■ INFORMATION SHOWN ■
..........
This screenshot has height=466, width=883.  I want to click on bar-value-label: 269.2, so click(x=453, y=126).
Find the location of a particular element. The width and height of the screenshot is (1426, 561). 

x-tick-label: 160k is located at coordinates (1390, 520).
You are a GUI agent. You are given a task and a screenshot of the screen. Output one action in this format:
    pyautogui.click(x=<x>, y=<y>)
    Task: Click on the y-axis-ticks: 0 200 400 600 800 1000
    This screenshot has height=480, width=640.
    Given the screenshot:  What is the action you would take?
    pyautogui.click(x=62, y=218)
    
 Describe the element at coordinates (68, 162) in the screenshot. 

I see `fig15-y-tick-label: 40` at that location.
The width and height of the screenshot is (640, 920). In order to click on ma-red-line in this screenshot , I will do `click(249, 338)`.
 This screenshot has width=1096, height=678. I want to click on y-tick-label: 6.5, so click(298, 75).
..........
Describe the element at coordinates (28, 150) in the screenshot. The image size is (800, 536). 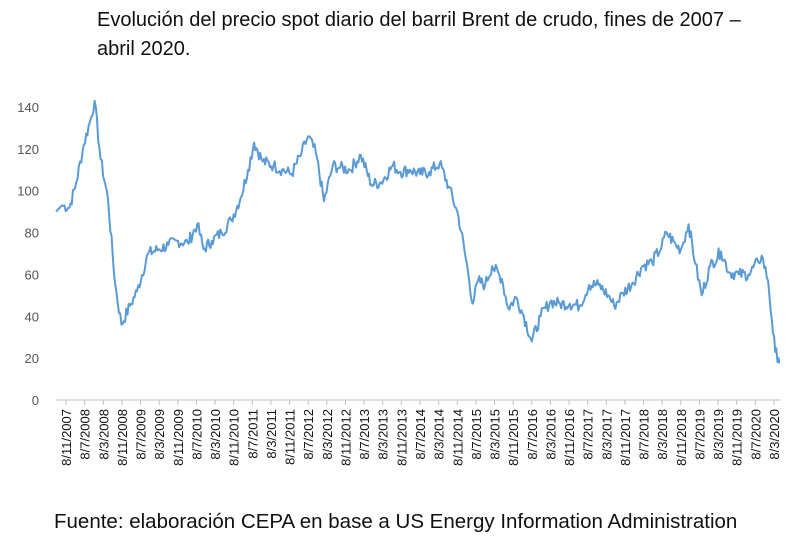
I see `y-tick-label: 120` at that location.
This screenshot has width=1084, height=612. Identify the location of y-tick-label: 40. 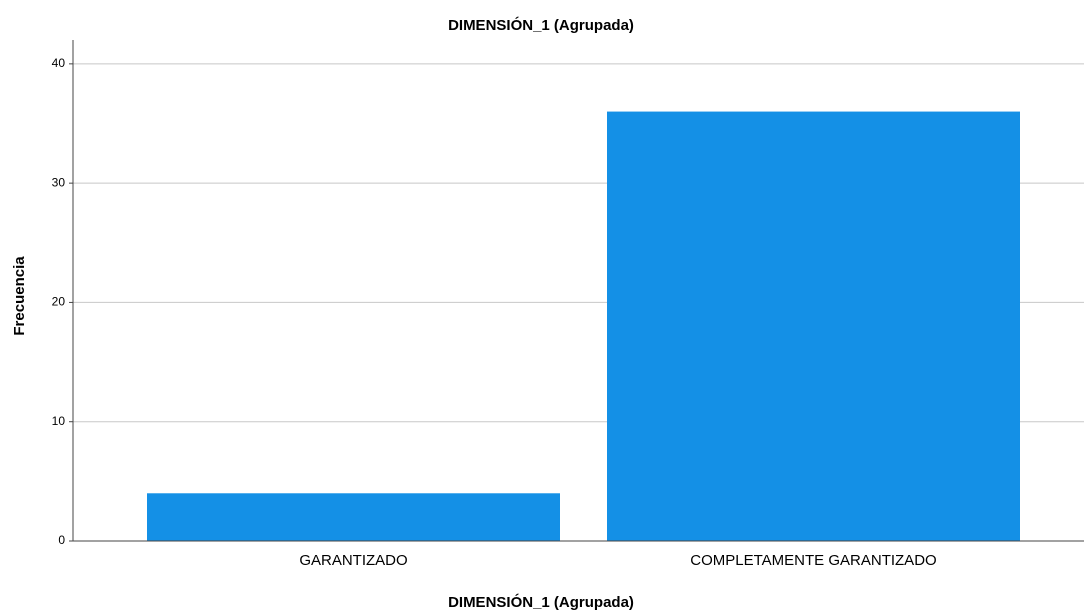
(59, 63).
..........
■ REQUIREMENT ■
Copy out the records, unchanged, from the line with "This screenshot has height=466, width=883." up to and including the line with "This screenshot has width=1096, height=678.".

■ RESULT FOR THIS EXERCISE ■
This screenshot has height=466, width=883.  I want to click on bar-value-label: 269.2, so click(x=453, y=126).
Find the location of a particular element. The width and height of the screenshot is (1426, 561). 

x-tick-label: 160k is located at coordinates (1390, 520).
You are a GUI agent. You are given a task and a screenshot of the screen. Output one action in this format:
    pyautogui.click(x=<x>, y=<y>)
    Task: Click on the y-axis-ticks: 0 200 400 600 800 1000
    This screenshot has height=480, width=640.
    Given the screenshot:  What is the action you would take?
    pyautogui.click(x=62, y=218)
    
 Describe the element at coordinates (68, 162) in the screenshot. 

I see `fig15-y-tick-label: 40` at that location.
The width and height of the screenshot is (640, 920). In order to click on ma-red-line in this screenshot , I will do `click(249, 338)`.
 This screenshot has width=1096, height=678. I want to click on y-tick-label: 6.5, so click(298, 75).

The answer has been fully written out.